- [SUPPLIED PASSAGE]:

-- BEGIN --

GaussKronrodRule¶

class GaussKronrodRule(*args)¶

Gauss-Kronrod rule used in the integration algorithm.

Parameters:

myGaussKronrodPairint

It encodes the selected rule.

Available rules:

GaussKronrodRule.G1K3,
GaussKronrodRule.G3K7,
GaussKronrodRule.G7K15,
GaussKronrodRule.G11K23,
GaussKronrodRule.G15K31,
GaussKronrodRule.G25K51.

Notes

The Gauss-Kronrod rules $G_mK_{2m+1}$ with $m=2n+1$ enable to build two approximations of the definite integral $\int_{-1}^1 f(t)\di{t}$ defined by:

$\int_{-1}^1 f(t)\di{t} \simeq \omega_0f(0) + \sum_{k=1}^n \omega_k (f(\xi_k)+f(-\xi_k))$

and:

$\int_{-1}^1 f(t)\di{t}\simeq \alpha_0f(0) + \sum_{k=1}^{m} \alpha_k (f(\zeta_k)+f(-\zeta_k))$

We have $\xi_k>0$ , $\zeta_k>0$ , $\zeta_{2j}=\xi_j$ , $\omega_k>0$ and $\alpha_k>0$ .

The rule $G_mK_{2m+1}$ combines a $m$ -point Gauss rule and a $(2m+1)$ -point Kronrod rule (re-using the $m$ nodes of the Gauss method). The nodes are defined on $[-1, 1]$ and always contain the node 0 when $m$ is odd.

-- END --

- [ITEMS]:
-- BEGIN --

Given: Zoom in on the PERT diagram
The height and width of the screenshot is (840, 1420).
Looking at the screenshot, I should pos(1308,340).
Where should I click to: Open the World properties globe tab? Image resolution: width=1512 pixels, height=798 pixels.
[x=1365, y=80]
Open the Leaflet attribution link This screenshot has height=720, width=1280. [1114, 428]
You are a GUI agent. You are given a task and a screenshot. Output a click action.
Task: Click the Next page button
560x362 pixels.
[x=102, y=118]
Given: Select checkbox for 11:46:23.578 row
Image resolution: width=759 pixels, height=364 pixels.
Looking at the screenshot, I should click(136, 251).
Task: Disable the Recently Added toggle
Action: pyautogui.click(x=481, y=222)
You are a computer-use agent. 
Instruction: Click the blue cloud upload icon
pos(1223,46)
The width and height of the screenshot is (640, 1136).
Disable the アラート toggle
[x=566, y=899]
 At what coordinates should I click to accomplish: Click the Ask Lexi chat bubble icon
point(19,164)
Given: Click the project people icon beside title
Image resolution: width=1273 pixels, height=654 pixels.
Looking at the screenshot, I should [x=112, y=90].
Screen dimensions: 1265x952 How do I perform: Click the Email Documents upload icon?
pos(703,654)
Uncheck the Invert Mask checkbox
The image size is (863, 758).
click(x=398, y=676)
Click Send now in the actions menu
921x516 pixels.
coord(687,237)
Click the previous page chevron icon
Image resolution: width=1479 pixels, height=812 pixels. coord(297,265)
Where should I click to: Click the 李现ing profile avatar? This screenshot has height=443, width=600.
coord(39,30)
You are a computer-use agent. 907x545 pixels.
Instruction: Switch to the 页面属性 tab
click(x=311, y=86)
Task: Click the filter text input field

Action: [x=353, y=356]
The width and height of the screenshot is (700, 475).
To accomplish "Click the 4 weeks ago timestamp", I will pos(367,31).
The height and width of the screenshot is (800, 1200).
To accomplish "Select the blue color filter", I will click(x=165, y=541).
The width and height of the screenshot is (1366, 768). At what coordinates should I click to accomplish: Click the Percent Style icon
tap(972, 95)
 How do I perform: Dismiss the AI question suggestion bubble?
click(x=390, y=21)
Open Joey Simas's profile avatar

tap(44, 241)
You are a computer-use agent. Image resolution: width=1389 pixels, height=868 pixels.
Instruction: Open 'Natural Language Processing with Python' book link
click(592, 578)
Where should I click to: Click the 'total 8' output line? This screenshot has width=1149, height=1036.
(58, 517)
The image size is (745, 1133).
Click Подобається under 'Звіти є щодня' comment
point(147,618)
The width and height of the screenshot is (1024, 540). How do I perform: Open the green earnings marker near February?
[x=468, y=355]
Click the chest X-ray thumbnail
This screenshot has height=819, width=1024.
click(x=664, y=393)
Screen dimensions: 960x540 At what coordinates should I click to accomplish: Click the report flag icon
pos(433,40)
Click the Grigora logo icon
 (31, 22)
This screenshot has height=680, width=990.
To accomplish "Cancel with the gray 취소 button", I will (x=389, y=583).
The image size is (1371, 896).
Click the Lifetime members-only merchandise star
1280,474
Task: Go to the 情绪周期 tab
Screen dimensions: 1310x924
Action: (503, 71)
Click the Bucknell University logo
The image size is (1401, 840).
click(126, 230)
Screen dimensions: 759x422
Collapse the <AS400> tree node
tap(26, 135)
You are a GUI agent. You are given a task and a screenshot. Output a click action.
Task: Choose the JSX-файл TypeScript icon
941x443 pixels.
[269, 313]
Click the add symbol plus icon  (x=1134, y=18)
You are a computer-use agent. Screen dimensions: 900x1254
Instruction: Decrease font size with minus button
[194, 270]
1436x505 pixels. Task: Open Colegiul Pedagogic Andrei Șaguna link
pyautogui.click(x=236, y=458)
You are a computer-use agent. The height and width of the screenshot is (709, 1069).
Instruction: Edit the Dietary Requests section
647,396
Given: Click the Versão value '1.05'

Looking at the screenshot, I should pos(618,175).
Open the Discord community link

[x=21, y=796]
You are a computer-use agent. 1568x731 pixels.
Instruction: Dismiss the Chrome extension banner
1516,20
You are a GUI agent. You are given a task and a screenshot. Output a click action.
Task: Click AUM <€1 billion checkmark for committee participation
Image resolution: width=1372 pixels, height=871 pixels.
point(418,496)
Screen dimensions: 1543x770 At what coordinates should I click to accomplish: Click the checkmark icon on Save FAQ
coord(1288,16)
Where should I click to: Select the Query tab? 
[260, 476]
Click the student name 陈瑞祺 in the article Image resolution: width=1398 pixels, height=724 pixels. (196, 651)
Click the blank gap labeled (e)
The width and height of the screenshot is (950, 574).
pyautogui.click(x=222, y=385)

-- END --

- [GOAL]:
Write out the GaussKronrodRule page word for word from "GaussKronrodRule¶" to "the selected rule.". The data above is separate from the GaussKronrodRule page.

- [RESULT OF THIS TASK]:
GaussKronrodRule¶

class GaussKronrodRule(*args)¶

Gauss-Kronrod rule used in the integration algorithm.

Parameters:

myGaussKronrodPairint

It encodes the selected rule.